La narratrice vit à Montréal avec Paul, un musicien, et conserve des liens avec Luiz, un écrivain vivant à Paris avec qui elle a connu l’amour fou pendant dix ans. Elle se prend de désir pour Agnès A., une libraire qu’elle présente à Paul qui la désire à son tour. Elle les trompera avec François, un ami de Luiz, et aura une aventure avec Céline, rencontrée dans  un bar. Tous ces chassés-croisés amoureux et libertins n’excluent cependant pas une certaine gravité. Mais s’il est question de «la misère des couples» (p. 40) et du «monde sale qui pue» (p. 41), c’est de façon intermittente, comme s’il ne fallait pas  parler de la souffrance ou à tout le moins ne pas s’appesantir sur elle. Elle affleure pourtant ici et là. Dans les questions inquiètes de Paul («Tu vas m’attendre?») et de Luiz ( «Tu es toujours là?»), par exemple. Dans cette exclamation de la narratrice: «Qu’il est étroit, notre vaisseau! Qu’elle est étroite, notre couche dans le malheur!» (p. 61). Mais la narratrice ne semble pas vouloir s’y arrêter. Quand elle pleure, elle s’empresse de cacher ses larmes. Quand Paul souffre, elle note la «beauté de sa douleur» (p. 81). Il ne s’agit pas d’insensibilité de sa part, encore moins de superficialité. De parti pris plutôt. Elle a choisi la liberté et le plaisir. Elle a aussi choisi la provocation. «Ce livre aurait pu s’intituler De la désobéissance ou De la transgression» (p. 124), écrit-elle à la fin du roman. Provocation dans le libertinage et dans des affirmations telles que: «[…] les femmes sont comme ça […] Adultères, écervelées… Salopes…» (p. 82). Au dire d’Agnès, Sade est «étudié dans les chaires d’études féministes» (p. 39). 
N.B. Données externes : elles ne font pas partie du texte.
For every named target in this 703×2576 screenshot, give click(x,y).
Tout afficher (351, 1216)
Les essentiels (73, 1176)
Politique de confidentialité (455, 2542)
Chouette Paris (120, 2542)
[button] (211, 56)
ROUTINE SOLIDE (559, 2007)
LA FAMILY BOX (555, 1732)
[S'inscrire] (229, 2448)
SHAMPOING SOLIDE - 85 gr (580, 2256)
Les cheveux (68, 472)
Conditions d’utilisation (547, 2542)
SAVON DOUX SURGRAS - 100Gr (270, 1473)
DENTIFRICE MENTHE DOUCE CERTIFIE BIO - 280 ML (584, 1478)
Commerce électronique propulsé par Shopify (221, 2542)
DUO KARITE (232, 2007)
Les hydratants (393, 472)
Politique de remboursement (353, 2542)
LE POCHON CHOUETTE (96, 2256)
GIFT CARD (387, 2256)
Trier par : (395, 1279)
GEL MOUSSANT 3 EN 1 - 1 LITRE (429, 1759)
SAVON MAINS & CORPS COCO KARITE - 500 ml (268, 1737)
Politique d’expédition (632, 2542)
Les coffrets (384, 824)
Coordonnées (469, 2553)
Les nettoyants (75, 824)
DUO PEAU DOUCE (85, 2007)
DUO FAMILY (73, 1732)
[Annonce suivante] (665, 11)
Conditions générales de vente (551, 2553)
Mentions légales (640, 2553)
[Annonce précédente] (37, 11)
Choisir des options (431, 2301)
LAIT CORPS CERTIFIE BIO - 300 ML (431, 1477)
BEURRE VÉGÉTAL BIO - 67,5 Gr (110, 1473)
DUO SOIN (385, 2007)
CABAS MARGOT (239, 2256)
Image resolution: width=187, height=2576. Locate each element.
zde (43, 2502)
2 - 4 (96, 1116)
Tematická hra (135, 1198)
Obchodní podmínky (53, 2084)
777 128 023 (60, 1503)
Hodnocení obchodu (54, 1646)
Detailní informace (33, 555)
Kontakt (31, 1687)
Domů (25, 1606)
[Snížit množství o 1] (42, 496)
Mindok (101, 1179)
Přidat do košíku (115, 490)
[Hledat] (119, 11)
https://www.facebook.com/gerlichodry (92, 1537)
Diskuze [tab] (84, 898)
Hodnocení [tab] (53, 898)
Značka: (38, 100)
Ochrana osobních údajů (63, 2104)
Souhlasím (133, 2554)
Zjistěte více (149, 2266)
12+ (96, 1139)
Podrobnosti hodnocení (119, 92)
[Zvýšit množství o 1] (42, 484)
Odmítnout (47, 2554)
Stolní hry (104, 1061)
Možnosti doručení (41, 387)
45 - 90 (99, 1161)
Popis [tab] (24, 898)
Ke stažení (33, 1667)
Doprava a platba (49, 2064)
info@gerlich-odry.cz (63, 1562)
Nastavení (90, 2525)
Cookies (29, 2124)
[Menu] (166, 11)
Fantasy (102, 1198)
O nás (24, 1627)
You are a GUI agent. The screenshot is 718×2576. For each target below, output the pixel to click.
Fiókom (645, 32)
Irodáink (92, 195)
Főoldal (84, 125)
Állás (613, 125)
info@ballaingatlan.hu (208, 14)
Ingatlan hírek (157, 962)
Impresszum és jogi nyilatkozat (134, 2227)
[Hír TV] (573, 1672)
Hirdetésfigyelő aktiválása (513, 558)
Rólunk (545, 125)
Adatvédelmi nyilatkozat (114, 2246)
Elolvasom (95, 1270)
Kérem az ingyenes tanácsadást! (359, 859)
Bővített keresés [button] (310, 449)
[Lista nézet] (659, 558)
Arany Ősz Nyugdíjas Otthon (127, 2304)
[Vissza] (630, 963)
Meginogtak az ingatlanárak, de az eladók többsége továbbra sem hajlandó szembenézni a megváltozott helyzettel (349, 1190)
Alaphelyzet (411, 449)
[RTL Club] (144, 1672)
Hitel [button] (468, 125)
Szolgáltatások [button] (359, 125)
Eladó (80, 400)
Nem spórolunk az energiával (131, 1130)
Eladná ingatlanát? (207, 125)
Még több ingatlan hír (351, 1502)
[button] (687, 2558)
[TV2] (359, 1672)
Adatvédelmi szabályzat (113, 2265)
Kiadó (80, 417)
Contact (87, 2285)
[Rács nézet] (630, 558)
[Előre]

Un roman libertin et intelligent

Roman libertin, Ainsi font-elles toutes? Oui, sans doute. Les femmes aiment la littérature libertine, affirme encore Agnès. Mais il est beaucoup plus que cela. C’est un roman intelligent qui sort des sentiers battus et multiplie les références culturelles, mais sans ostentation. L’érotisme n’y est jamais vulgaire. Il n’est pas pornographie, mais quête. Il se veut même mystique ainsi qu’en témoignent la référence à saint Augustin qui veut «jouir de Dieu» (p. 64) et l’illustration de la couverture qui présente Le Christ et la femme adultère de Tiepolo. Qui plus est, ce roman est magnifiquement écrit. L’écriture est ramassée, dense. En seulement  une page ou deux, Clara Ness arrive souvent à raconter un épisode important de la vie d’un personnage. Elle avance par petites touches; mots seuls et courtes phrases nominales servent souvent à décrire un personnage ou une scène. Elle a, de plus, le sens du rythme, et ces courtes phrases se mêlent harmonieusement à d’autres, plus longues. La musique rejoint ainsi l’écriture selon le vœu de la narratrice qui s’explique à la fin du roman: «La question n’est pas de choisir entre la musique et les livres, entre la docilité et la rébellion, entre la fidélité et le libertinage, mais d’imbriquer l’un dans l’autre; la musique dans le roman, le roman dans la musique.» (p. 124)

 

Josée Bonneville

Clara Ness, Ainsi font-elles toutes, Montréal, XYZ éditeur, coll. «Romanichels», 2005, 126 p. 20$.